Era difficile far cambiare idea a Nancy Pelosi. E infatti, nessuno c'è riuscito. La speaker della Camera metterà quasi certamente piede sull'isola di Taiwan, con fastidio di Pechino e dell'amministrazione Biden, che fino all'ultimo ha tentato di dissuaderla dal rinunciare a un palcoscenico che non avrebbe fatto altro che amplificare le tensioni tra le due superpotenze, in un momento in cui gli Usa puntavano al mantenimento dello status quo col grande rivale asiatico. Attentamente monitorate con tanto di diretta sui social media dei movimenti radar del suo aereo, in volo sui cieli dell'Asia, le mosse della Pelosi sono state precedute dai rabbiosi avvertimenti di Pechino, in una preoccupante escalation retorica. «Non resteremo a guardare», la prima salva. Poi, la minaccia di «contromisure decise e forti». E ancora, un definitivo «lasciatela pure andare, ma pregate per lei», affidato a un tweet del giornalista Hu Xijin, ex direttore del quotidiano cinese Global Times, che un paio di giorni fa aveva anche suggerito l'idea (tweet poi cancellato) di abbattere l'aereo della speaker della Camera, terza carica istituzionale degli Stati Uniti. Il tutto, condito con un video propagandistico nel quale l'Esercito Popolare mostrava i muscoli.
Abbastanza per costringere la Casa Bianca a replicare con toni altrettanto robusti. «Non ci facciamo intimidire dalle minacce cinesi», ha detto subito ai media il portavoce del Consiglio per la Sicurezza nazionale, John Kirby. Lo stesso Kirby, dal podio della sala stampa della Casa Bianca, dopo le indiscrezioni dei media che davano ormai per certo l'arrivo a Taiwan della Pelosi per la serata di oggi e il giorno successivo l'incontro con la presidente Tsai Ing-wen, spiegava che era un «suo diritto» visitare l'isola e che «non c'è ragione» perché Pechino trasformi questa questione in un «conflitto» o la usi come «pretesto» per aumentare le sue attività militari nell'area. Di fatto, una conferma della visita.

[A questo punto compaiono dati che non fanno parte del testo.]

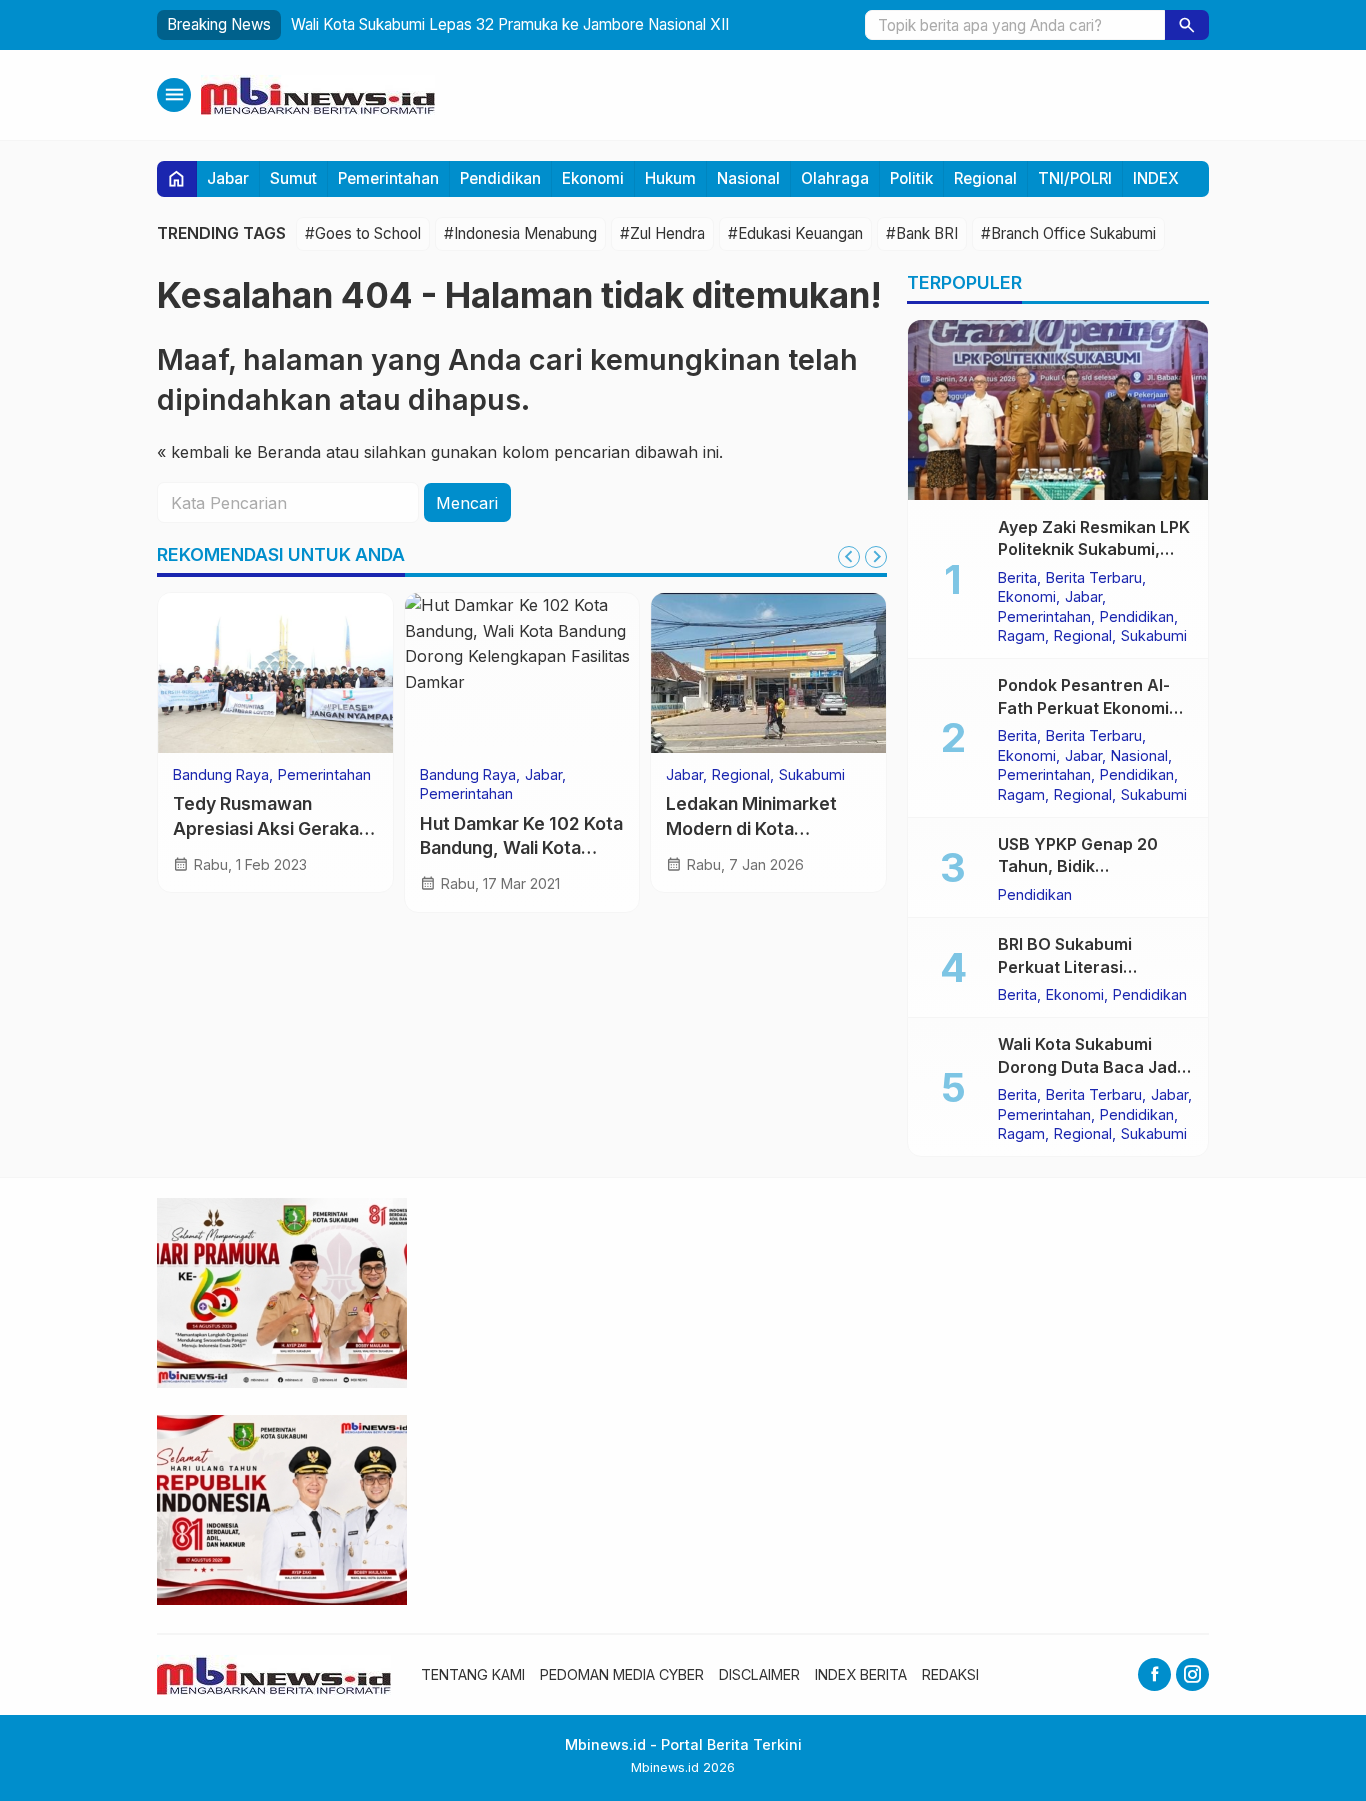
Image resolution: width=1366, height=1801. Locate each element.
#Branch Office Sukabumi (1068, 233)
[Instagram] (1192, 1674)
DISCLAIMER (759, 1674)
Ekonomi (593, 178)
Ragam (1021, 635)
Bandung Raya (221, 775)
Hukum (670, 178)
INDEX (1156, 178)
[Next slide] (876, 557)
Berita (1017, 577)
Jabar (228, 178)
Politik (911, 178)
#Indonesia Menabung (520, 233)
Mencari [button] (467, 503)
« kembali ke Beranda (239, 453)
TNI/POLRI (1075, 178)
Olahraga (835, 178)
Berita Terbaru (1094, 577)
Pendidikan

Pechino, senza curarsi troppo degli inviti alla prudenza, annunciava invece nuove esercitazioni nel Mar Cinese Meridionale e nel golfo di Bohai, nel Mar Giallo, vietando l'ingresso in quelle acque ad altre navi. Contemporaneamente il Pentagono, secondo i media di Taipei, muoveva in prossimità di Taiwan, nel Mar delle Filippine, la portaerei Ronald Reagan e il relativo gruppo d'attacco come parte del «dispositivo di protezione» da dispiegare attorno alla Pelosi e alla delegazione Usa.
«Giochi di guerra» dalle conseguenze imprevedibili, dei quali probabilmente sia Washington sia Pechino avrebbero volentieri fatto a meno, se è vero che almeno da parte Usa ad aprile era stata accolta con un certo sollievo la notizia che la Pelosi, positiva al Covid, aveva rinunciato alla annunciata visita nell'isola. Salvo riprendere poi il suo progetto. Joe Biden, alle prese con una ricaduta del Covid, ha cercato di tenersi lontano dalle tensioni, dopo essersi lasciato scappare, nelle scorse settimane, che «secondo i militari la visita non è una buona idea in questo momento». E in effetti, il momento non potrebbe essere il meno indicato. Proprio Biden è reduce da una telefonata, la scorsa settimana, con il presidente cinese Xi Jinping. Un tentativo di riavvicinamento tra Washington e Pechino trasformatosi in un palcoscenico per Xi per ribadire le minacce cinesi nel caso la Pelosi mettesse piede a Taiwan: «Chi gioca col fuoco, finisce per bruciarsi». A poco erano servite le rassicurazioni di Biden sul fatto che la politica Usa dell'Unica Cina «non era cambiata».
Washington sa bene che Xi è alle prese con un calo di popolarità a causa del rallentamento dell'economia e dei ripetuti lockdown draconiani imposti a causa del Covid e potrebbe puntare proprio su un «incidente» nello Stretto di Taiwan per recuperare consensi in vista del prossimo Congresso del Partito comunista, che dovrebbe consacrarlo per la terza volta alla guida della Cina.
C'è poi la questione Ucraina. La Casa Bianca apprezza il fatto che Pechino, pur rifiutando di condannare apertamente la Russia, non abbia finora fornito aiuti militari diretto o indiretti a Mosca.
Soprattutto, che dall'inizio della guerra, per calcolo o per timore delle sanzioni, i cinesi abbiano congelato qualsiasi investimento in Russia, indebolendo così la macchina bellica di Vladimir Putin. Uno status quo che gli Usa vorrebbero preservare ma che potrebbe saltare a causa della «provocazione» della Pelosi.